Reason 5: Anglican theology has me hooked. Not because it’s a neat ordering of all the answers to all my questions—it isn’t—but because of its attitude, its insistence on being rooted in God’s action in the world, not just God’s action in the church. 19th-Century theologian Charles Gore summed this up: “The real development of theology is… the process in which the Church, standing firm in her old truths, enters into the apprehension of the new social and intellectual movements of each age: and because ‘the truth makes her free,’ is able to assimilate all new material, to welcome and give its place to all new knowledge, to throw herself into the sanctification of each new social order, bringing forth out of her treasures things new and old, and showing again and again her power of witnessing under changed conditions to the catholic capacity of her faith and life.”

Reason #6 comes clearer to me, the older I get. I am able to be an Episcopalian because in Anglicanism there’s a long history of respect for science. The scientific enlightenment that swept through Europe in the 19th century had a special haven in the many English rural parsonages where vicars proved themselves to be darned good amateur botanists and students of nature. Nothing in our approach to scripture and tradition throws evolution into question. What makes reasonable sense within human experience need not be contradictory to scripture and tradition.

My seventh reason is that the Episcopal Church remembers, often enough, that it is the earthen vessel, the clay jar, and that the treasure within belongs to God, indeed the truest treasure is God. Like every denomination, we can get enormously wrapped up in our own preoccupations and take ourselves too seriously. But I admire about our church its sense of being not a finished product, but a work in progress. Archbishop of Canterbury Michael Ramsey said about Anglicanism: “Its credentials are its incompleteness, with the tension and travail in its soul. It is clumsy and untidy, it baffles neatness and logic. For it is sent not to commend itself as ‘the best type of Christianity,’ but by its very brokennesss to point to the universal Church…” In other words, to point beyond itself to something far greater than itself. And I recall the Dean of my seminary addressing us seniors before our graduation, to this effect: “The Episcopal Church is often called a ‘bridge church’ because it is both catholic and protestant. If we do our job and help God build that bridge, we should put ourselves out of business.”

I had barely said those words when Norm, in the front pew, said, “But that presupposes that each side of the divide cooperates—will that be true?”

I told him that I am not qualified to answer for any other tradition. But I can pray. And in that praying I will be reminded that the work of reconciliation in the world is God’s work. Which means that it is ours to do, by the grace we are given.

Very much in-business yesterday in my neighborhood were members of Bible Baptist Church. I was at the back door of my garage when at the open front door appeared a fellow in his forties, two little boys about seven and nine, and behind them an older man. The first fellow explained that they had for me a packet of information, but first he wanted to ask if I’m already settled in a church.

I assured him I am, and with that they turned and left, without leaving the packet of information. “Keep up the good work!” I called out to them, sincerely.

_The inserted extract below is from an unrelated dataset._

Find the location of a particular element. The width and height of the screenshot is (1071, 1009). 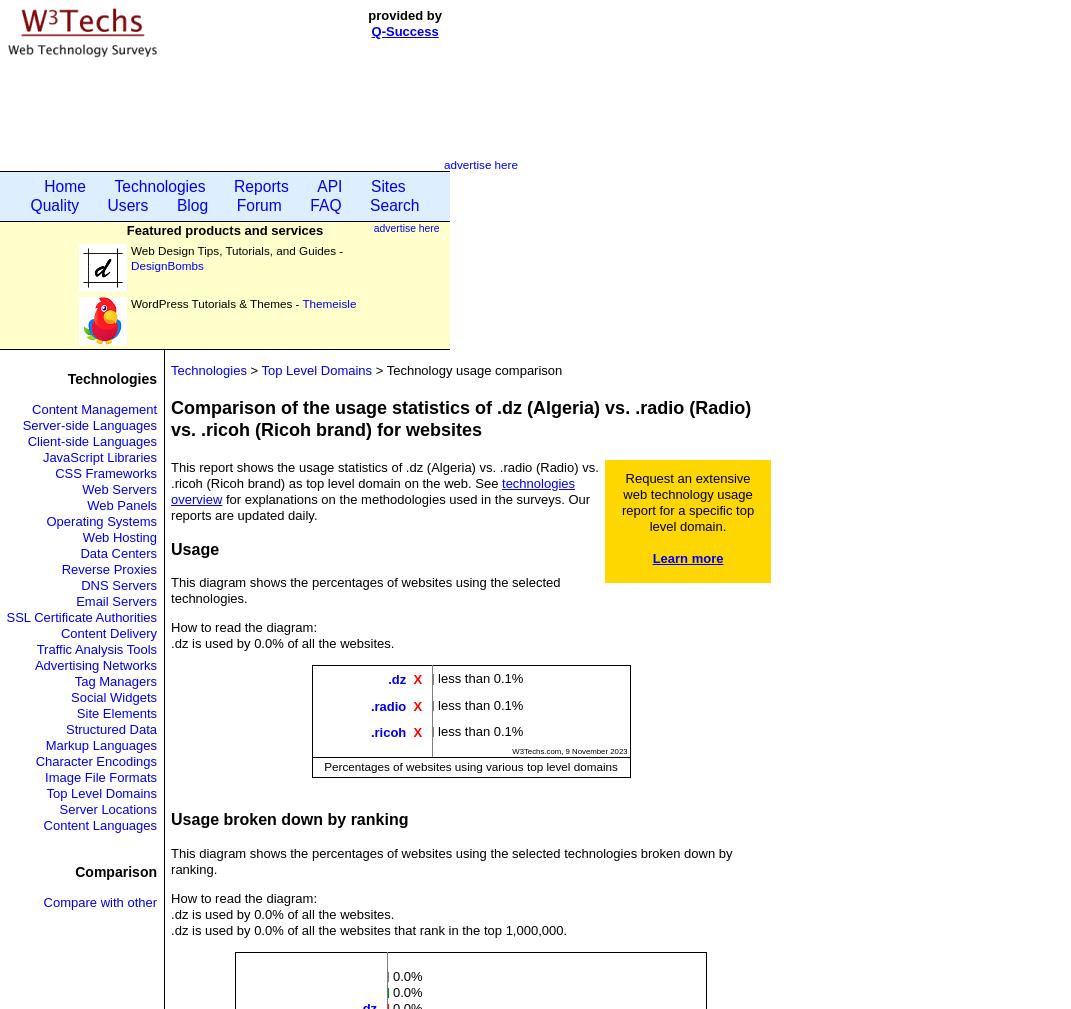

'Users' is located at coordinates (106, 204).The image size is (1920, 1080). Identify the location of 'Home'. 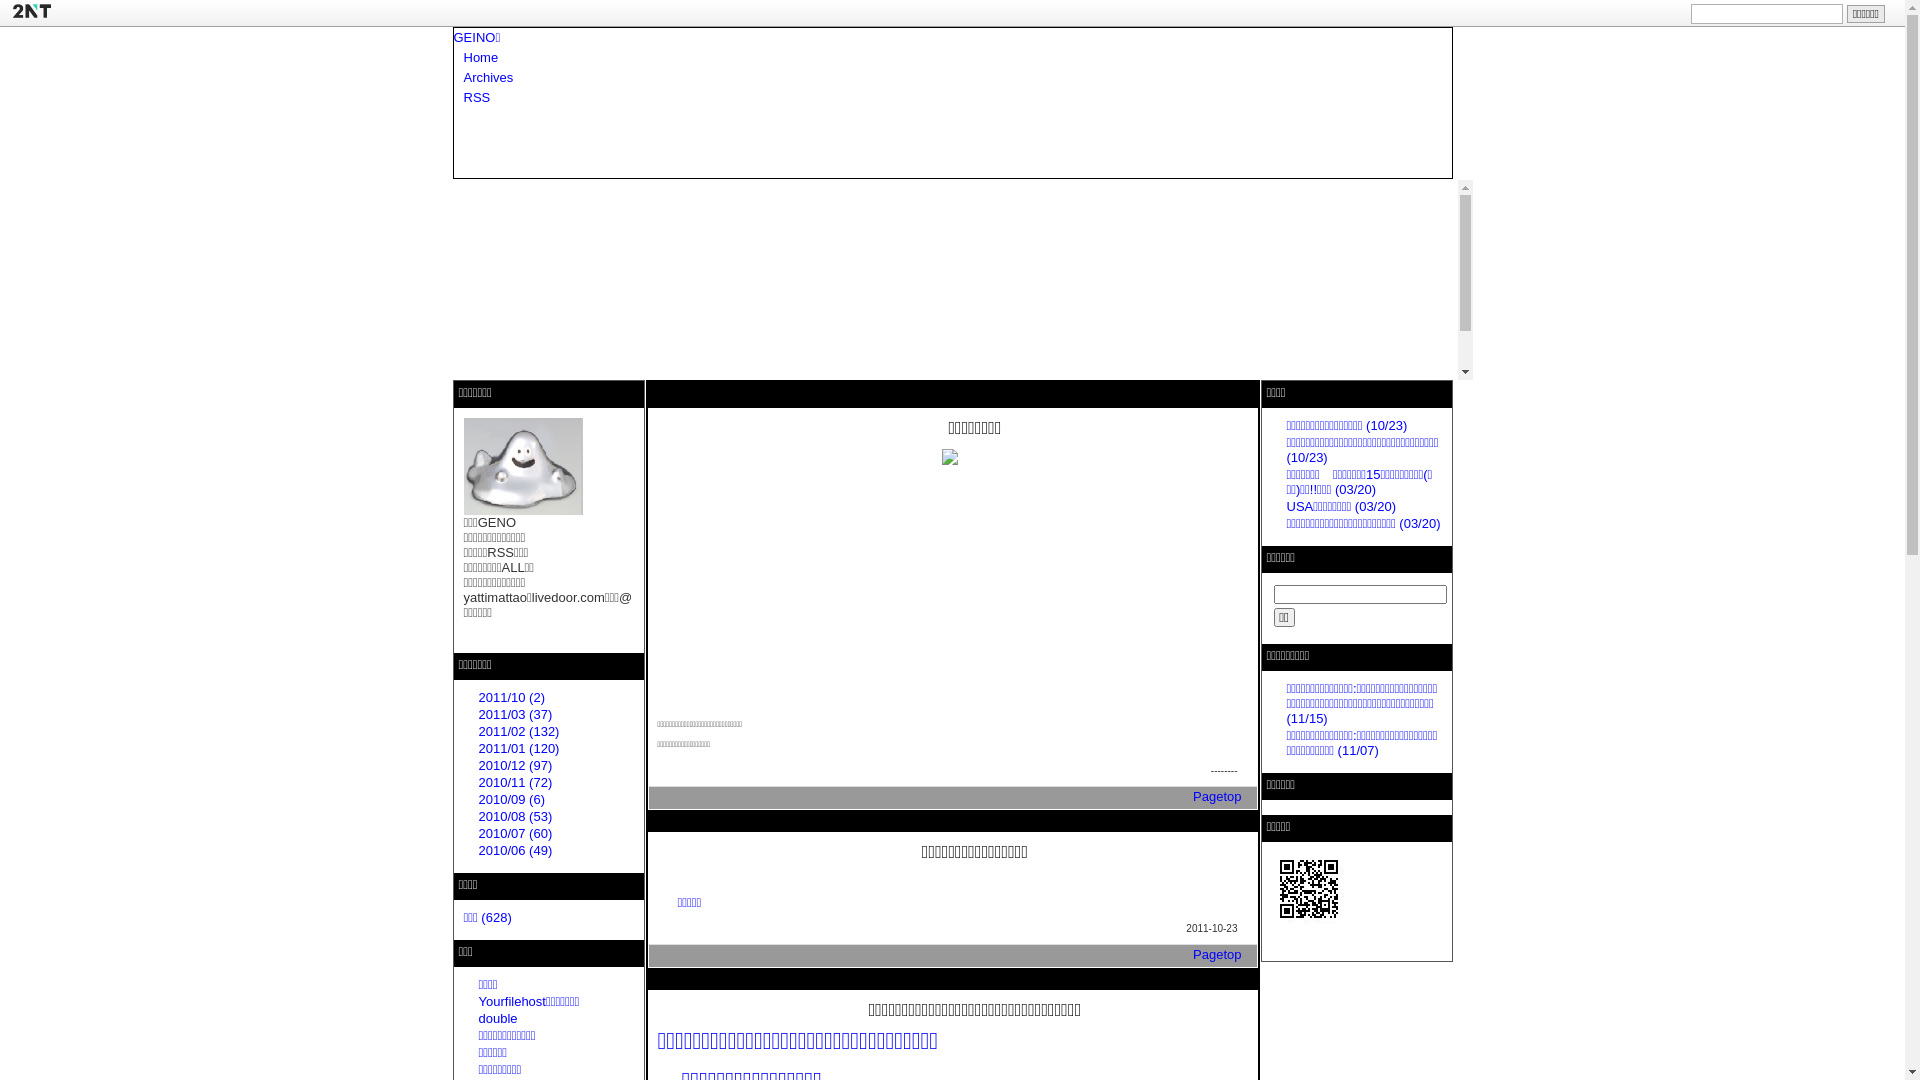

I’m impressed by how they were honoring what Pentecost is about. I suspect that their reasons for being Baptists would have some differences from the list I’ve shared with you today. They would have been quite willing to share their reasons with people they’ve never met. Their church will grow from that willingness.

This church of ours will grow, if we are willing to share our reasons with people we do know, people who aren’t settled in a church of their own. May the Spirit of God free that willingness in us.